### Task item
Within the material below, transcribe exactly the lines from the one holding "Read More (55, 1116)" through the one holding "ブルーヘッドラス (37, 2114)", keeping both ends and skipping the rest.
━━━ Listed records ━━━
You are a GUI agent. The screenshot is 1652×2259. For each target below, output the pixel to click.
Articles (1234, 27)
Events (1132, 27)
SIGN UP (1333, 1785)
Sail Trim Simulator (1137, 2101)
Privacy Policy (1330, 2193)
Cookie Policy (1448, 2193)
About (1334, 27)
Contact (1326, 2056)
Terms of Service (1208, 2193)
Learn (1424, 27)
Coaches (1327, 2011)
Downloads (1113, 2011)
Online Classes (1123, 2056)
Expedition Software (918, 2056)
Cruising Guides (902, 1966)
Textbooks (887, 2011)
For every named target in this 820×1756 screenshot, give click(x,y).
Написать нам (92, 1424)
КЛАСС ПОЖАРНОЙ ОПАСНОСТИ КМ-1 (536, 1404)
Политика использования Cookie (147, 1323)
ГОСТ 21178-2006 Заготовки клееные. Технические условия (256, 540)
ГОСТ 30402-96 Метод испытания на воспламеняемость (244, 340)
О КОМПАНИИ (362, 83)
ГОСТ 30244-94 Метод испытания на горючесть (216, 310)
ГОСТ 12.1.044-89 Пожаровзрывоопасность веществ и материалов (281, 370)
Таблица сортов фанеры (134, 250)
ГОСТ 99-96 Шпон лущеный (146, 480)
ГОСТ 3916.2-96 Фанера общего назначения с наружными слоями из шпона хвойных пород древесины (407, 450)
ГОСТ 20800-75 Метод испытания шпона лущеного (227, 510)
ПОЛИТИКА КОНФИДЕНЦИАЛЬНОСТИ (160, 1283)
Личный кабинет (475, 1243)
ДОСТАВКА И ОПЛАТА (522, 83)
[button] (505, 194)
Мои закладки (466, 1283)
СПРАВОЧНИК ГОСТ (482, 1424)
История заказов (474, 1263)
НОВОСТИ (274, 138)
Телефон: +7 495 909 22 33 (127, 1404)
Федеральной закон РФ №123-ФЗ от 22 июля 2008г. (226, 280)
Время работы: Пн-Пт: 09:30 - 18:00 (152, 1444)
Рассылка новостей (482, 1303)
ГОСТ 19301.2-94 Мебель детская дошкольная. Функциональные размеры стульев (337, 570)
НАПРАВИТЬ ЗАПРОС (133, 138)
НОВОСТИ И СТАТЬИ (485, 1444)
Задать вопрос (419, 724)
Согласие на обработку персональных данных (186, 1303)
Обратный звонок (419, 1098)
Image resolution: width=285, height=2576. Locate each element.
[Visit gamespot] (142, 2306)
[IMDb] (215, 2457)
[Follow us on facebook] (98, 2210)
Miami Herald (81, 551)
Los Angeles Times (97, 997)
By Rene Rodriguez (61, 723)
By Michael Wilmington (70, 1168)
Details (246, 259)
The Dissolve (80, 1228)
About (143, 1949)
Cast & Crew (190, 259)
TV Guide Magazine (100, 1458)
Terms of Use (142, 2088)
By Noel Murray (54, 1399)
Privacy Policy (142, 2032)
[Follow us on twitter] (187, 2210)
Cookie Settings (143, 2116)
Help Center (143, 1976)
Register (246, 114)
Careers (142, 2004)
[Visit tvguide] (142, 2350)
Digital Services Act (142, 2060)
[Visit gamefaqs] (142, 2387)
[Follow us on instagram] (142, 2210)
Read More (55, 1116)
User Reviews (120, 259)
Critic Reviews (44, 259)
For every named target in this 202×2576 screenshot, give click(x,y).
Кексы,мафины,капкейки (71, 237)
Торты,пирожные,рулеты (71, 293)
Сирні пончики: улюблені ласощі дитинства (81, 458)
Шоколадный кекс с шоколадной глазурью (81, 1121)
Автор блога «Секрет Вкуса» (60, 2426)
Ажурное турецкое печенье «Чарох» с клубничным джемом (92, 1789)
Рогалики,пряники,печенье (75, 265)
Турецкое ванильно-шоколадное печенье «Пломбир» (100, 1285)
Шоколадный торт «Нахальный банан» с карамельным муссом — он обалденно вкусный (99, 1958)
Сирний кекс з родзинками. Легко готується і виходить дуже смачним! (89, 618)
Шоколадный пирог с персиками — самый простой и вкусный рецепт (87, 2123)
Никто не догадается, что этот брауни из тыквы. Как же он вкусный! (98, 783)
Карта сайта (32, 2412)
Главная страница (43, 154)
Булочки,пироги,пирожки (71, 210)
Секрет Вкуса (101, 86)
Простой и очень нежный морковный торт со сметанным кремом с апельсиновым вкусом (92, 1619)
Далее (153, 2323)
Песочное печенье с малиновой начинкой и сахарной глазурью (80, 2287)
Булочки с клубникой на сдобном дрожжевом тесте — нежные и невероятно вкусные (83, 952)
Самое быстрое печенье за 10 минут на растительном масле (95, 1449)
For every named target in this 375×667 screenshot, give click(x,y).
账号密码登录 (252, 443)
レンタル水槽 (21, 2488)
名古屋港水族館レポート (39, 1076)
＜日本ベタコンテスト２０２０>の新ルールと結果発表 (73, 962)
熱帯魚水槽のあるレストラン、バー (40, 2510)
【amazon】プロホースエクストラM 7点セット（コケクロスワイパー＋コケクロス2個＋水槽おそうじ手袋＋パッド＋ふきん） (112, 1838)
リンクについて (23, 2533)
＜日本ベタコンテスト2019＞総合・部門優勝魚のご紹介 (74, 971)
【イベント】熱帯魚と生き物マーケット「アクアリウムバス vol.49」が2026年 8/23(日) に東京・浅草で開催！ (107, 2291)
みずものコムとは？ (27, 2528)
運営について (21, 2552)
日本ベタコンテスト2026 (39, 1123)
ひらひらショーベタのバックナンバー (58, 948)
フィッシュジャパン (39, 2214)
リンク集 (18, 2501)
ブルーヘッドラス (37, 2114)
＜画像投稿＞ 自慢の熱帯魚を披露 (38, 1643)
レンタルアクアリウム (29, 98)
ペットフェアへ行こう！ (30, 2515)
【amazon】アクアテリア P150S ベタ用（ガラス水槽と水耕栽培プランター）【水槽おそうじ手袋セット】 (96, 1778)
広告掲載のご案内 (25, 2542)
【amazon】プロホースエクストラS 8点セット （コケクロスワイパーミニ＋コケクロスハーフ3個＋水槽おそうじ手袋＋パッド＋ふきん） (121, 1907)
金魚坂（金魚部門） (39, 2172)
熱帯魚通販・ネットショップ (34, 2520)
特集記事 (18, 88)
━━━
### Written response
Read More (55, 1116)
User Reviews (120, 259)
Critic Reviews (44, 259)
For every named target in this 202×2576 screenshot, give click(x,y).
Кексы,мафины,капкейки (71, 237)
Торты,пирожные,рулеты (71, 293)
Сирні пончики: улюблені ласощі дитинства (81, 458)
Шоколадный кекс с шоколадной глазурью (81, 1121)
Автор блога «Секрет Вкуса» (60, 2426)
Ажурное турецкое печенье «Чарох» с клубничным джемом (92, 1789)
Рогалики,пряники,печенье (75, 265)
Турецкое ванильно-шоколадное печенье «Пломбир» (100, 1285)
Шоколадный торт «Нахальный банан» с карамельным муссом — он обалденно вкусный (99, 1958)
Сирний кекс з родзинками. Легко готується і виходить дуже смачним! (89, 618)
Шоколадный пирог с персиками — самый простой и вкусный рецепт (87, 2123)
Никто не догадается, что этот брауни из тыквы. Как же он вкусный! (98, 783)
Карта сайта (32, 2412)
Главная страница (43, 154)
Булочки,пироги,пирожки (71, 210)
Секрет Вкуса (101, 86)
Простой и очень нежный морковный торт со сметанным кремом с апельсиновым вкусом (92, 1619)
Далее (153, 2323)
Песочное печенье с малиновой начинкой и сахарной глазурью (80, 2287)
Булочки с клубникой на сдобном дрожжевом тесте — нежные и невероятно вкусные (83, 952)
Самое быстрое печенье за 10 минут на растительном масле (95, 1449)
For every named target in this 375×667 screenshot, give click(x,y).
账号密码登录 (252, 443)
レンタル水槽 (21, 2488)
名古屋港水族館レポート (39, 1076)
＜日本ベタコンテスト２０２０>の新ルールと結果発表 (73, 962)
熱帯魚水槽のあるレストラン、バー (40, 2510)
【amazon】プロホースエクストラM 7点セット（コケクロスワイパー＋コケクロス2個＋水槽おそうじ手袋＋パッド＋ふきん） (112, 1838)
リンクについて (23, 2533)
＜日本ベタコンテスト2019＞総合・部門優勝魚のご紹介 (74, 971)
【イベント】熱帯魚と生き物マーケット「アクアリウムバス vol.49」が2026年 8/23(日) に東京・浅草で開催！ (107, 2291)
みずものコムとは？ (27, 2528)
運営について (21, 2552)
日本ベタコンテスト2026 (39, 1123)
ひらひらショーベタのバックナンバー (58, 948)
フィッシュジャパン (39, 2214)
リンク集 (18, 2501)
ブルーヘッドラス (37, 2114)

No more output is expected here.